| Saved data entries |
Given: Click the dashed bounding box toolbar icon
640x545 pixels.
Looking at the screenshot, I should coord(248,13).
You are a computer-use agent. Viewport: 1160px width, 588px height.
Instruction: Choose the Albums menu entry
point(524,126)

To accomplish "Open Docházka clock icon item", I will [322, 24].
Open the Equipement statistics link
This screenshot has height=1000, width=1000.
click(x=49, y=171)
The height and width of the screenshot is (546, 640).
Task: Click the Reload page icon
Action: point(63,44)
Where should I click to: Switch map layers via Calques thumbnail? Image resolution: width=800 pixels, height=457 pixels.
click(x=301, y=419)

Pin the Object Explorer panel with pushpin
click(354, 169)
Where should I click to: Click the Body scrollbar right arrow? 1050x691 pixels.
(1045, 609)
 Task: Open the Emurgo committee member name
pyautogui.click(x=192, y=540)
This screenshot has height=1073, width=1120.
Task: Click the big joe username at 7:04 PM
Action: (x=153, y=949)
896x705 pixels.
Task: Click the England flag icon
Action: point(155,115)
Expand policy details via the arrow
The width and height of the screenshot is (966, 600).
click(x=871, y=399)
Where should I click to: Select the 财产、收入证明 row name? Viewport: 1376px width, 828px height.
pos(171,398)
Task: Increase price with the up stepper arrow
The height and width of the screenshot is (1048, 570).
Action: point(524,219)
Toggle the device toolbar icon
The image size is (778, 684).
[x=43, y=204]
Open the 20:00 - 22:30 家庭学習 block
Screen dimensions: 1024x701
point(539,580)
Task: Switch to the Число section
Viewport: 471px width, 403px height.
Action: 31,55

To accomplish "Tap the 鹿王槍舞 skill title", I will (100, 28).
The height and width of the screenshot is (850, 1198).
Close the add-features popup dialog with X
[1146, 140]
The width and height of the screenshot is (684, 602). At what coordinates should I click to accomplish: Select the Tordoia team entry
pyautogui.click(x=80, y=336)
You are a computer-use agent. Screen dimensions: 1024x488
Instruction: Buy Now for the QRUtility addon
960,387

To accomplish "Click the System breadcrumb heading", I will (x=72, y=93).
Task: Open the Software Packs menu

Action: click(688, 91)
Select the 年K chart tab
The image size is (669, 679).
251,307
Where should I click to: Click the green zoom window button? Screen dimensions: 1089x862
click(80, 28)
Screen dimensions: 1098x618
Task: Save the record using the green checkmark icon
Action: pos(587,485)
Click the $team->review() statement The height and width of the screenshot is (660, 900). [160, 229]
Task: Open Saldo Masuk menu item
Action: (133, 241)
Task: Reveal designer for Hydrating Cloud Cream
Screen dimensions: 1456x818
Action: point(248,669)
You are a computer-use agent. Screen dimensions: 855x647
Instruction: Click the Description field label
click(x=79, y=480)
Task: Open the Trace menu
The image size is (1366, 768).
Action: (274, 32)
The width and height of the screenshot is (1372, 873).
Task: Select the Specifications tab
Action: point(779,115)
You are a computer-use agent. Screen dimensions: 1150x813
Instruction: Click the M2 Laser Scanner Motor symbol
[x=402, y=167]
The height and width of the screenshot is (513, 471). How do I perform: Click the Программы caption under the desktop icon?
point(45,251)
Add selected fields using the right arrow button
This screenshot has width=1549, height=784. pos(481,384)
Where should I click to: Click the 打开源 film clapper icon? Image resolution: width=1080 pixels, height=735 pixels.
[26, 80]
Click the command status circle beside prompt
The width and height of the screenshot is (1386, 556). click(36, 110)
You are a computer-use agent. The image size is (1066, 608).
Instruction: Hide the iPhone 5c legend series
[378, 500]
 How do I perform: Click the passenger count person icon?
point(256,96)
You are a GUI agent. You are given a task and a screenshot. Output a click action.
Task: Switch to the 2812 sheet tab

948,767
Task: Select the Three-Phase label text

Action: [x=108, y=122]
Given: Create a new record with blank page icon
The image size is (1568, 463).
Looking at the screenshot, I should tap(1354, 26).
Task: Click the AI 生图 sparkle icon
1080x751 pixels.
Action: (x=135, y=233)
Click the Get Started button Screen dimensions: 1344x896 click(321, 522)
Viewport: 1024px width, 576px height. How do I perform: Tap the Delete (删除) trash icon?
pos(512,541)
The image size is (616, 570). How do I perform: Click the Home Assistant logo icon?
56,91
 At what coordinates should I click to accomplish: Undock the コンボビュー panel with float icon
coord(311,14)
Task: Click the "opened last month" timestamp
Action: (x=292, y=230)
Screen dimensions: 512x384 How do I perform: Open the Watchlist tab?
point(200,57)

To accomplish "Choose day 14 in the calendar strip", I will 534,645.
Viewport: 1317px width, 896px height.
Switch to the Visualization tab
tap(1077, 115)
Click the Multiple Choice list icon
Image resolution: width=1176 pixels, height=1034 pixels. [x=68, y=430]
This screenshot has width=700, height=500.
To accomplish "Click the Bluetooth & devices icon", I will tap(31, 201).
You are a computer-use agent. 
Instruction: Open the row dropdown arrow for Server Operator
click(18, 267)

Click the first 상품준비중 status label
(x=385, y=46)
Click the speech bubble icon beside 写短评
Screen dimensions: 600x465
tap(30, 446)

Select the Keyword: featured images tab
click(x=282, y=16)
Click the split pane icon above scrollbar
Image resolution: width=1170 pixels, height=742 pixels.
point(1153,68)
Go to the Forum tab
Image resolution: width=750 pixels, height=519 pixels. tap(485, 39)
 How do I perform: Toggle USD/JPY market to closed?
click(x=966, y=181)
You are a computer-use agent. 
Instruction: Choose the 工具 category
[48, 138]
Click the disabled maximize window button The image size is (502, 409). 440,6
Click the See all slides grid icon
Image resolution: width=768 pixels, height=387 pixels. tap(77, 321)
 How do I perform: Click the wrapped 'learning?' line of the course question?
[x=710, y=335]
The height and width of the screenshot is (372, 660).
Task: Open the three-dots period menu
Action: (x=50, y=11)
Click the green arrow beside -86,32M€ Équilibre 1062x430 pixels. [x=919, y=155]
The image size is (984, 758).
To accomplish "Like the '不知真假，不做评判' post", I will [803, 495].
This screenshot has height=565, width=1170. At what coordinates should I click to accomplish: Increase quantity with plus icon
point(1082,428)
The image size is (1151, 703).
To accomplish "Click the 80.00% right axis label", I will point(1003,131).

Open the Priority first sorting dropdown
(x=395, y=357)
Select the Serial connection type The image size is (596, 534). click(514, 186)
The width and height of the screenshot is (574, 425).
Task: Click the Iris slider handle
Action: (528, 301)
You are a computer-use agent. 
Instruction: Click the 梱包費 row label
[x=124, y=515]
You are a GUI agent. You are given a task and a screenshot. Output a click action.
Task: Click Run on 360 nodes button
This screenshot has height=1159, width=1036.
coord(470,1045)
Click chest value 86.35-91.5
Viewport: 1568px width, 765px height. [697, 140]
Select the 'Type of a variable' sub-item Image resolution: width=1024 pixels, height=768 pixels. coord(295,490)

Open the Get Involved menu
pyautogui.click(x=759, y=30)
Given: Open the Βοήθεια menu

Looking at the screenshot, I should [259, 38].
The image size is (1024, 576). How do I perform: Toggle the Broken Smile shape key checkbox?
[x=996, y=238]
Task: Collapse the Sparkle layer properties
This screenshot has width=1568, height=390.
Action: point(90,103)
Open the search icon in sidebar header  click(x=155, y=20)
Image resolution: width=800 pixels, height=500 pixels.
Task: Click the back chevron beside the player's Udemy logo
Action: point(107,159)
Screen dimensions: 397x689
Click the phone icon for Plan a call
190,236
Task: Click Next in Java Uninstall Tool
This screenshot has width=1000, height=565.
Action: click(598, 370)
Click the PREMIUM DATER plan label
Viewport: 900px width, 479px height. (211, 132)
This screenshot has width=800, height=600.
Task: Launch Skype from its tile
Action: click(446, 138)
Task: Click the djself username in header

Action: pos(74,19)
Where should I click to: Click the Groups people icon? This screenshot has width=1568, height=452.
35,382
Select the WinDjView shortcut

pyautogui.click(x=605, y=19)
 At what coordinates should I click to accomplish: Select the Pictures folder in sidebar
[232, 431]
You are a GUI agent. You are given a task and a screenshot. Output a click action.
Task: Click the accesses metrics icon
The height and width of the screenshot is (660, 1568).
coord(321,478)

| Activity |
Looking at the entries above, work out how many lines contain the word "computer", then reply with only that figure.

| Task answer |
8